The New York start-up is pushing autonomous agents into the long-horizon onboarding and reactivation work that regulated fintechs usually leave half-finished – though its headline performance figures are unaudited and self-reported.

Rulebase, a New York start-up building AI agents for financial services, has launched a product it calls Revenue Agents: autonomous software that takes ownership of a customer onboarding or reactivation case and works it over the days or weeks a conversion can take.

Rulebase puts the impact at a 120% lift in recovered accounts and a halving of time-to-activation across fintechs in the US, EU and Africa.

The pitch targets a familiar gap in regulated onboarding. A merchant clears most of a verification check, stalls on one rejected document and is never chased to the finish. An approved account never funds. A customer transacts once and goes quiet.

The argument is that the tools most fintechs run are built to close a single support interaction and move on — not to follow a customer across the weeks it takes to turn an approval into a live, paying account.

One agent per case

Revenue Agents sit on a new layer Rulebase calls the Customer Agent Runtime. Each agent is trained on a customer’s own policies, queues and data, and treats every objective – document collection, exception triage, reactivation outreach or service recovery – as a single long-lived task attached to the underlying business object: an application, a ticket, a transaction, a document. The runtime holds the state, the evidence, the next step, the governing policy and the condition that counts as done.

The design is event-driven rather than a continuously running model. An agent wakes on a signal, takes or recommends the next action, records the result and waits, an approach Rulebase says keeps compute cost roughly in line with the value of each case rather than burning idle model loops. An action policy sets what each agent may draft, execute or escalate, and consequential customer-facing actions require a human to sign off.

None of it has been independently tested. Rulebase has not said how many fintechs run the runtime in production, at what volume, or shown outside verification – so how the architecture behaves in a live regulated queue is not yet something a buyer can check.

Gideon Ebose - CEO @Rulebase
Gideon Ebose

“Every fintech is leaking revenue it has already won,” said Gideon Ebose, chief executive and co-founder of Rulebase. “Customers who clear verification but never go live. Accounts approved but never funded. Customers who transacted once and quietly went dormant. That revenue isn’t lost to bad decisions, but to follow-up work that nobody owns long enough to finish.”

 

Agents move into regulated work

The launch lands amid a wider shift. Through 2026, agentic AI, systems that plan and act across a workflow rather than answer a single prompt, has moved from experimentation towards operational reality in banking back offices, running parts of KYC, AML screening and customer operations that were until recently manual, according to industry analysis of agentic AI in financial services.

That migration into regulated territory is where the caution sits.
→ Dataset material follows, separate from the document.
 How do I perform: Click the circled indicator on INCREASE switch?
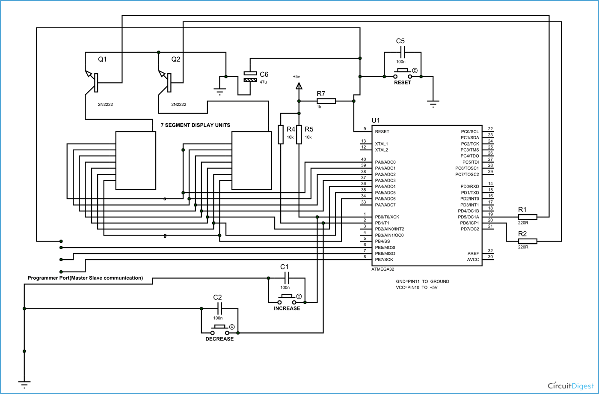[x=299, y=296]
Model risk, auditability and the point at which a human signs off remain unsettled, and agents acting on onboarding and reactivation touch KYC, KYB and consumer-protection rules directly.

“If you don’t solve the guard function, I don’t see AI at scale in banks at all,” said Jouk Pleiter, founder and chief executive of banking software firm Backbase, on agentic compliance in banking.
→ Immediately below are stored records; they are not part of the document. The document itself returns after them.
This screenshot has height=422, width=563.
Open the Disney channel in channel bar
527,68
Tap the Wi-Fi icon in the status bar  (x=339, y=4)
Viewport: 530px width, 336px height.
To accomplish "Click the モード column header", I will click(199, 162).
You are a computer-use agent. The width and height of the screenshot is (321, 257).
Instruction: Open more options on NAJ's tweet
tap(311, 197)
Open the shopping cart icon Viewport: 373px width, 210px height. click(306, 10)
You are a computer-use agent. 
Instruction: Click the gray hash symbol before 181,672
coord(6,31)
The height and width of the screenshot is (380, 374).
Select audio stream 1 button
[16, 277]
Rulebase’s answer is the built-in approval step and the action policy — human oversight where it counts, in Ebose’s phrasing. Whether that holds up under a regulator’s scrutiny, rather than a vendor’s, is not something a product launch can settle.

Built on an existing product

Revenue Agents extend a narrower product Rulebase already sells: AI that reviews 100% of customer interactions across voice, email and chat, against the 3% to 5% a manual quality-assurance team typically samples.

Its one named reference is US business banking platform Rho, which Rulebase says used that coverage to cut manual QA by roughly 90% while flagging four times more issues.

The wider company is young and lightly capitalised — founded in 2024, through Y Combinator’s Fall 2024 batch, on a $2.1 million pre-seed round led by Bowery Capital.

Set against that stage, it is a sizeable ask: hand an agent a live, regulated onboarding queue on the strength of the company’s own unaudited figures.